The Impact of Cognition of Prosthetic Outcomes
Dr. Michael Payne MSc, MD, FRCP(C); Associate Professor, Western University
Most major lower extremity amputations are performed due to one or both of diabetes and peripheral vascular disease. These dysvascular medical conditions are frequently (56% of people admitted to a rehabilitation program) associated with some degree of cognitive impairment. Typically, these cognitive impairments present as deficits in memory, attention, and visuospatial perception, all of which are important for achieving success with prosthetic rehabilitation.
Cognitive impairment related to traumatic brain injury associated with traumatic upper extremity amputation has not been studied extensively, although likely diminishes outcomes in rehabilitation-intensive protocols such as following targeted muscle reinnervation.
Both cognitive and prosthetic performance have various clinical measures that can be useful to evaluate for a given patient. Dual-task testing is a method of measuring performance of two independent tasks, performed concurrently, that may challenge the cognitive capacity of the individual. When the cognitive capacity is exceeded, performance may suffer in one or both tasks. Among people with amputations, both gait and cognitive responses deteriorate when performed together, although gait appears to be more commonly prioritized over the cognitive task.
Ambulation with a prosthesis is a cognitively demanding task for many patients, especially in pursuing the goal of reintegration to the community. The dual-task costs of cognitive and gait tasks do not change over time, suggesting that cognitive rehabilitation is an important component of prosthetic training in addition to the physical use of a prosthesis.
On the Design and Control of Partial-Assist Powered Orthoses for Broad Patient Populations
Dr. Robert Gregg, PhD; Eugene McDermott Professor, University of Texas at Dallas
The majority of assistive exoskeletons (i.e., powered orthoses) are designed to rigidly track time-based kinematic patterns using highly geared actuators, which prevents users from moving their joints freely without help from the exoskeleton. This class of exoskeletons is appropriate for individuals with spinal cord injury, but many patient populations present with weakened volitional control of their lower extremities (e.g., stroke or musculoskeletal disorders) and only require partial assistance to regain mobility.

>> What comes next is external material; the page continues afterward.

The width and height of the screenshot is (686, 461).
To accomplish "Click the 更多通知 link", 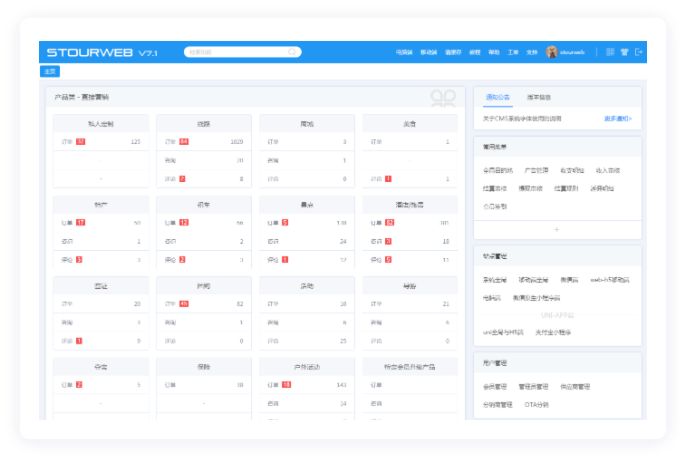I will click(617, 119).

This clinical need motivates novel design and control methods for powered orthoses that are more compatible with human interaction. In order to assist or augment volitional human motion, orthotic joints must be backdrivable and the control strategy must be invariant to the user’s activity. This talk will present the design philosophy behind two generations of backdrivable powered orthoses, which utilize torque-dense motors with low-ratio transmissions. A trajectory-free control framework shapes the kinetic and potential energies of the human body rather than prescribing joint kinematics. Preliminary human subject experiments demonstrate the user-cooperative and task-invariant nature of this design and control approach. The talk will conclude with a discussion of future work including connections to powered prostheses for agile amputee locomotion.